No fundo o Espaço era um e existira desde sempre, replicando-se em todas as direções e provido de movimento, alterando a energia e a sua forma visível – a matéria. E a Alma dessa matéria era o seu eletromagnetismo: de uma forma visível ou invisível lá estava ele sempre presente. Dessa forma comunicando, interagindo e dando evolução à Grande Coisa (uma espécie de Big Bang ou algo também de estrondoso) – única, infinita e auto consciente.

 

“Unlike light waves, gravitational waves don't get distorted or altered by interactions with matter as they race through space; they therefore carry "pure" information about the objects and events that created them, according to LIGO researchers.” (Calla Cofield – livescience.com)

 

Não sendo pois de admirar que tudo se mexa por interação infinita de pontos criando um grande corpo, manifestando-se de seguida como construção e expressão desse conjunto e sucessivamente renovando-se como por ondas e propagando-se sem fim numa projeção – de um centro de outros corpos para um centro corporal, estendendo-se por transferência em todas as direções (como se fosse um buraco negro).

 

“Como quando atirava uma pequena pedra para o meio de um lago e inesperadamente, face à pequenez desta e ao seu desaparecimento imediato, me via perante um cenário maravilhoso por misterioso onde toda a superfície do corpo líquido se contorcia tal e qual como se tivesse prazer, atingindo no fim o orgasmo e assinalando a sua presença (da energia que a pedra tinha e de como a transmitia).”

 

Com as ondas de gravidade a serem agora finalmente detetadas e como tal, tendo nalgum tipo de origem, um ponto-focal por nós definido (de forma a ser possível a nossa compreensão) e claramente dinâmico.
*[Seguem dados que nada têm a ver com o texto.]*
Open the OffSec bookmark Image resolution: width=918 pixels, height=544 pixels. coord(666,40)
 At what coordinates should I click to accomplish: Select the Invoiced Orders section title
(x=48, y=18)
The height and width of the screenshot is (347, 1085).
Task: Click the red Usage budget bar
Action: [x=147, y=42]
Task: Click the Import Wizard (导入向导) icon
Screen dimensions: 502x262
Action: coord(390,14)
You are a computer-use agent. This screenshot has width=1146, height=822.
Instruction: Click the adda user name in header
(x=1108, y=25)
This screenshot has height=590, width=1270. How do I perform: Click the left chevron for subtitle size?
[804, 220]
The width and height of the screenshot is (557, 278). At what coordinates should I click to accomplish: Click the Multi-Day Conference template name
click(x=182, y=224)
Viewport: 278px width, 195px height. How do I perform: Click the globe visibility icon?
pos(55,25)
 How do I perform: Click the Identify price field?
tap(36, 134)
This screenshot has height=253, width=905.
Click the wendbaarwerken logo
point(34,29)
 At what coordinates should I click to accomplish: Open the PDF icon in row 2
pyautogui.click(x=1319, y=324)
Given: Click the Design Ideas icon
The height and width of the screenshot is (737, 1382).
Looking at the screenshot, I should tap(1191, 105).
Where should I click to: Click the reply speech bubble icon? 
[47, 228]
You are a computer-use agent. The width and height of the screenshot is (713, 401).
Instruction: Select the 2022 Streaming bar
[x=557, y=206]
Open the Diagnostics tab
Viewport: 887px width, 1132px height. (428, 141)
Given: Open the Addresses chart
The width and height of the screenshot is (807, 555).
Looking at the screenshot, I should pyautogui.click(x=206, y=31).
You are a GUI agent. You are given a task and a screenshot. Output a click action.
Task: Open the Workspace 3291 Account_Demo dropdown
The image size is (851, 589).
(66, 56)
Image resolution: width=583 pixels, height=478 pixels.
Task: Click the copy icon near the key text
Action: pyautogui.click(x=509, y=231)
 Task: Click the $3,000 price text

E interagindo com outros como variável, logo dependente.

 

“Na fluida dinâmica, ondas de gravidade são ondas geradas em um meio fluido, ou na interface entre dois meios (por exemplo, entre a atmosfera e o oceano), que ocorrem devido entre à interação de duas forças: o princípio de Arquimedes (que tende a fazer com que matéria no meio flutue) e a gravidade (que puxa a matéria em direção à superfície).” (wikipedia.org)

 

FRATERLUZ - Lei de Causa e Efeito vs Lei de Ação

Carma – Ação e Reação – Causa e Efeito
(fraterluz.blogspot.pt)

 

Sejam gravíticas ou gravitacionais, todas estas forças cósmicas (movimentando-se por ondas e assim atravessando espaços) estão interligadas entre si respondendo a uma só relação e à construção de um conjunto bem definido (o que não significa limitado – para tal contando ainda com os buracos negros, de modo a estabelecer canais alternativos e instantâneos de comunicação): e face a todas as forças da Natureza em presença, na realidade apenas um simples fenómeno facilmente compreensível e até por nós diariamente praticado (por isso estarmos vivos) de ação-reação. Numa estrutura aleatória mas conforme o caos e a ordem (talvez por acaso e/ou necessidade).